Secret Lucas Writings

This is my blog where I primarily write about interactive media and design. I hope you enjoy.

Friday, October 29, 2004

Costikan

Greg Costikan has a wealth of good thoughts on his blog today. Also, his essay "I Have No Words &I Must Design", was one of the essays I read a few years ago when I was coming to terms with my ideas towards games.

I want to note, I have wanted to develop games ever since I was 11 years old. My first program that I created on my own (unassigned), was a simple "game" for the Apple IIE. I had a fascination with fighting games, I think because the first videogame I remember playing was Karate Champ" with my stepfather (dad) at an arcade machine at some camp. Him and I didn't get along very well when I was young, and it was the biggest memory in my life of us having a sort of "bond". But that really struck an emotional note, and looking back, I believe that may have been the single moment that set me on my path.

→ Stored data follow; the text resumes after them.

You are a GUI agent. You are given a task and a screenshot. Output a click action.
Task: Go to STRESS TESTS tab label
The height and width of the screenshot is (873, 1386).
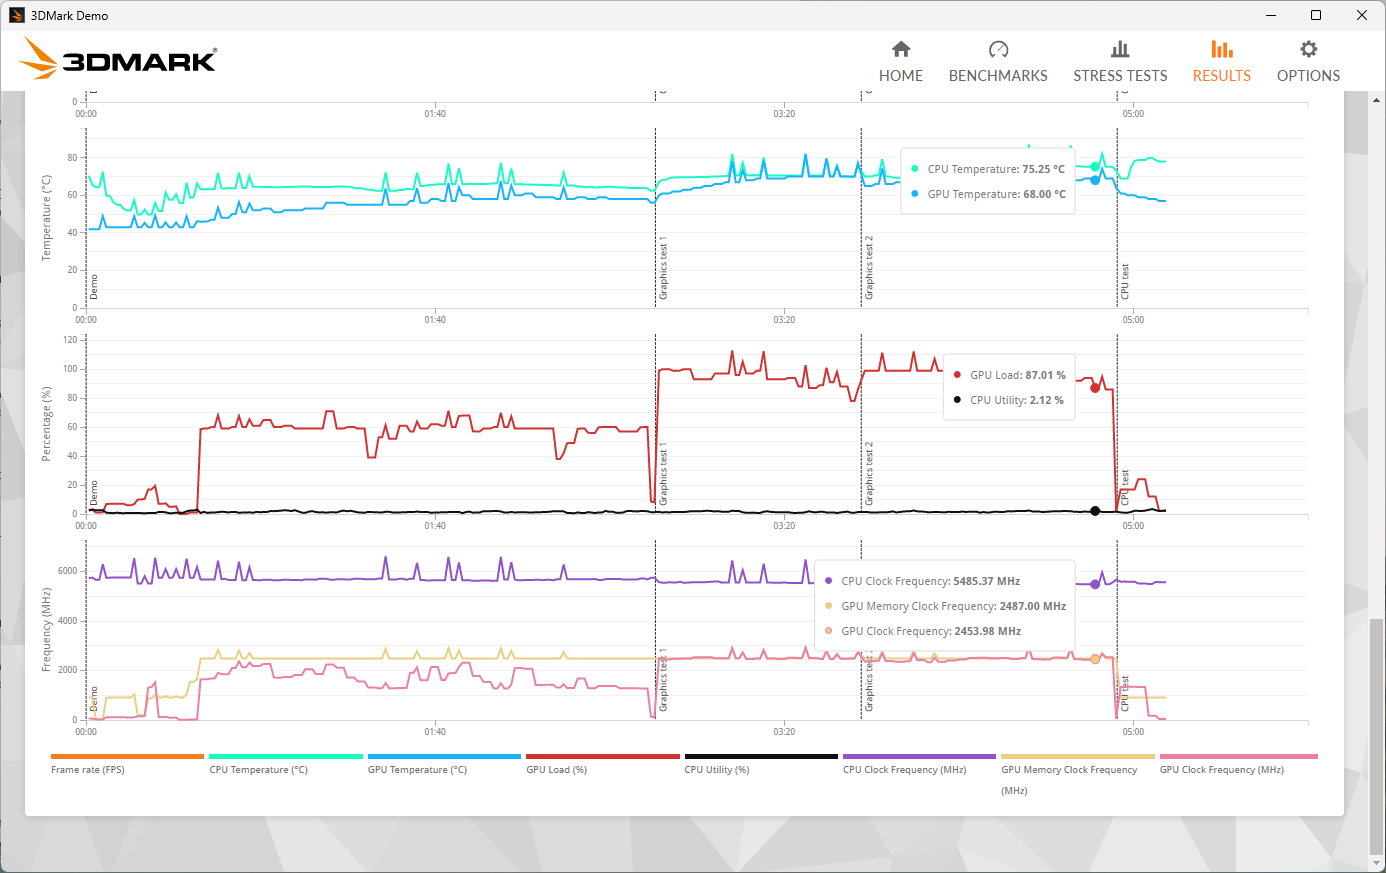tap(1120, 76)
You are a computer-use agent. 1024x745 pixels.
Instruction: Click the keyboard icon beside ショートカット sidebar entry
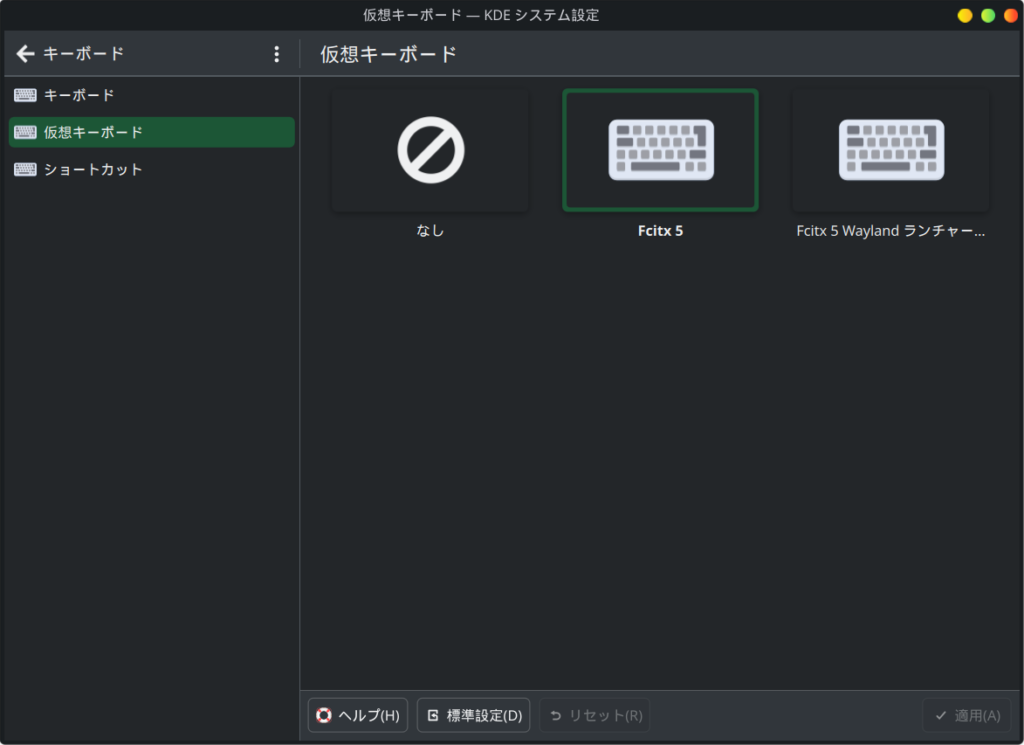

So when I first found out about computers, and I found the power I had to "create", I was immediately engaged. I have always been a builder. My parents eventually stopped giving me toys other than Legos, because they realized that they would hardly be used. Well, legos and army men, because I had a fascination with the plastic army men as well.

I'm getting off subject.

Anyways, for some reason I picked up computers extremely easily. I knew I wanted to do more than what we were learning in class, so I eventually I came up with the idea to emulate the game that my dad and I played. This motivation made me breeze right through our assignments, so that I could spend extra time in class working on my program. I would go home and write lines and lines of code (graphics programming in Apple Basic wasn't very easy), and come back and type it all in. Ahh, the good ol days *tear*.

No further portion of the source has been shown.